It's not every day you get to see something on Broadway that you could recite from end to end. Noel Coward's "Blithe Spirit" was part of my brief, fleeting career in high school drama (fun fact: I understudied regular commenter Elizabeth) and it all came rushing back last weekend when I saw Rupert Everett, Christine Ebersole and Angela Lansbury perform in it on Broadway last weekend. If I was laughing at slightly different moments than the rest of the audience -- well, that's old age for you.
"Blithe Spirit" is a fun play, but I wouldn't put it up there with my favorites. (Not even sure where my scrawled-over copy is at this point, although I'm sure I kept it.) The small collection of plays I own are the ones I read over and over without them losing their resonance. Some sparked my interest when I first read them, like when I was assigned Lorca's "As Five Years Pass"; others, like "Cat on a Hot Tin Roof," I found after seeing a particularly memorable performance. ("Cat" was my go-to book one summer to such an extent that if anyone else picked up my copy it would probably burst into flames.)
If you have a favorite play, how did you find it?
4 days ago
7 comments:
A bit over a year after I was in "A Month in the Country", I picked up a copy (it was actually Will's copy: we were supposed to be working on our Cold War newspaper for Doc Smith, which meant that Will spent an hour fiddling with the margins while I read "A Month in the Country") and thought it was hilarious, even though I certainly hadn't thought so when I was rehearsing it every day. I guess sometimes you just need some perspective.
Similarily, a few weeks ago I saw a performance of "The Cherry Orchard" (which we had rehearsed ad nauseum in ninth grade drama), and while I wouldn't go so far as to say that it was an ingenious play, I did understand it much more than when I had been rehearsing it.
When I was in Chicago, I saw the Court Theatre's production of "The Importance of Being Earnest" and really liked it.
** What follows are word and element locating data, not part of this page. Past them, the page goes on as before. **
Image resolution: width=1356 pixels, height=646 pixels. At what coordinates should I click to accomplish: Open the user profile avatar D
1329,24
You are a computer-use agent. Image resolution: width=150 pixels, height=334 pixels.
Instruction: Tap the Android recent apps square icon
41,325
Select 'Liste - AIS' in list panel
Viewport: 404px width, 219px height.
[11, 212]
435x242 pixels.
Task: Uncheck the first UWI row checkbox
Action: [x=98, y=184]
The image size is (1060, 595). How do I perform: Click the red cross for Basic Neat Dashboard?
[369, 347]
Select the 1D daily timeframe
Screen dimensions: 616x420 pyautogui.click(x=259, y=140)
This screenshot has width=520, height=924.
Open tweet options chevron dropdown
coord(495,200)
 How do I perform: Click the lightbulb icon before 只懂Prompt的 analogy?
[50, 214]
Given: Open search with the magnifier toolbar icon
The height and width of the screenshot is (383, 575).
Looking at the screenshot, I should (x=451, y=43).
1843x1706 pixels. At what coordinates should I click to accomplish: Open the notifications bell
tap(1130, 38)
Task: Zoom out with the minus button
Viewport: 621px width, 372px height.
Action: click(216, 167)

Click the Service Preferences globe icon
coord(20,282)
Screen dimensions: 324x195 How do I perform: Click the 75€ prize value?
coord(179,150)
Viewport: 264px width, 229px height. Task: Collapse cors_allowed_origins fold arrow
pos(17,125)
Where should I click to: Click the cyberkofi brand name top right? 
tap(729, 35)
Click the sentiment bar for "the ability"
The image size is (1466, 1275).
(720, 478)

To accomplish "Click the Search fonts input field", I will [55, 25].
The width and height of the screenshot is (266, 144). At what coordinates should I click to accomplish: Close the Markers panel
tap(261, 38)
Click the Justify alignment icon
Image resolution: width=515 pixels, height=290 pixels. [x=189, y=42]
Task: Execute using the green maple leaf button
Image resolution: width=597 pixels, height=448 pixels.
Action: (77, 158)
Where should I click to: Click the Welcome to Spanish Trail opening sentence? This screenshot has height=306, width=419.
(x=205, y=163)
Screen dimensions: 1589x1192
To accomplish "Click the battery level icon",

They brought back the same cast for a performance of Tom Stoppard's "Travesties" later that season, and a good thing, too: if I hadn't seen "Earnest" with the same cast, I really would have no idea what was going on in "Travesties".
But I think my favorite play is "Cymbeline". I've seen it performed twice, and neither performance lived up to my imagination. I first read it because it was included in the same volume as "The Winter's Tale" that I bought for my third quarter of humanities, and because the Court was at the same time doing a production of "Perseus" and "Cymbeline", and I figured that if I wanted to understand what was going on, I had better read the plays ahead of time. I didn't really understand "Perseus" when I read it, so when the stage production brought the story to life it greatly exceeded my expectations. I guess the opposite happened with "Cymbeline".
I saw a very moving production of "The Cherry Orchard" this year which made me understand what I couldn't when I originally read the play. That, plus an adaptation of "Uncle Vanya" I saw this year, have made me think that Chekhov perhaps isn't meant to be read, but those are the only two I have seen so it's an incomplete study.
I've never heard of "Travesties" but it sounds incredibly interesting. I've yet to see any Tom Stoppard onstage, which ought to be rectified one of these days. And "Earnest" I really fell in love with because of the 2002 film, but I saw it off-Broadway earlier this year and had a great time.
This may sound a bit quaint in comparison to Broadway productions, but the 4th and 5th graders at my daughter's elementary school put on a truly spectacular performance of "The Emperor's New Clothes" last Fall. The kids worked very hard for about six weeks almost everyday after school and it showed. The school also hired an outside agency to put on the production, so the roles were cast well. I can see some careers in drama forming...Broadway, here we come!
I meant "Pericles", not "Perseus", of course. Oops.
"Travesties" was great fun, but like "Rosencrantz and Guildenstern are Dead", unless you're intimately familiar with the antecedent, it's hard to get the jokes or even the plot.
I've also seen Stoppard's "The Real Thing" performed by Knock 'Em Dead, a now apparently defunct theater group at the University of Chicago composed of medical and college students, and enjoyed it.
"Rosencrantz and Guildenstern Are Dead" is clever but exactly the sort of play that sort of drove me crazy about all things having to do with the english department; the sort of assignmend to which that A Reader's Manifesto was written in response.
I never had to write a paper on "Rosencrantz and Guildenstern," just watch the movie -- which probably made me enjoy it much more than if we had close read it like "Hamlet."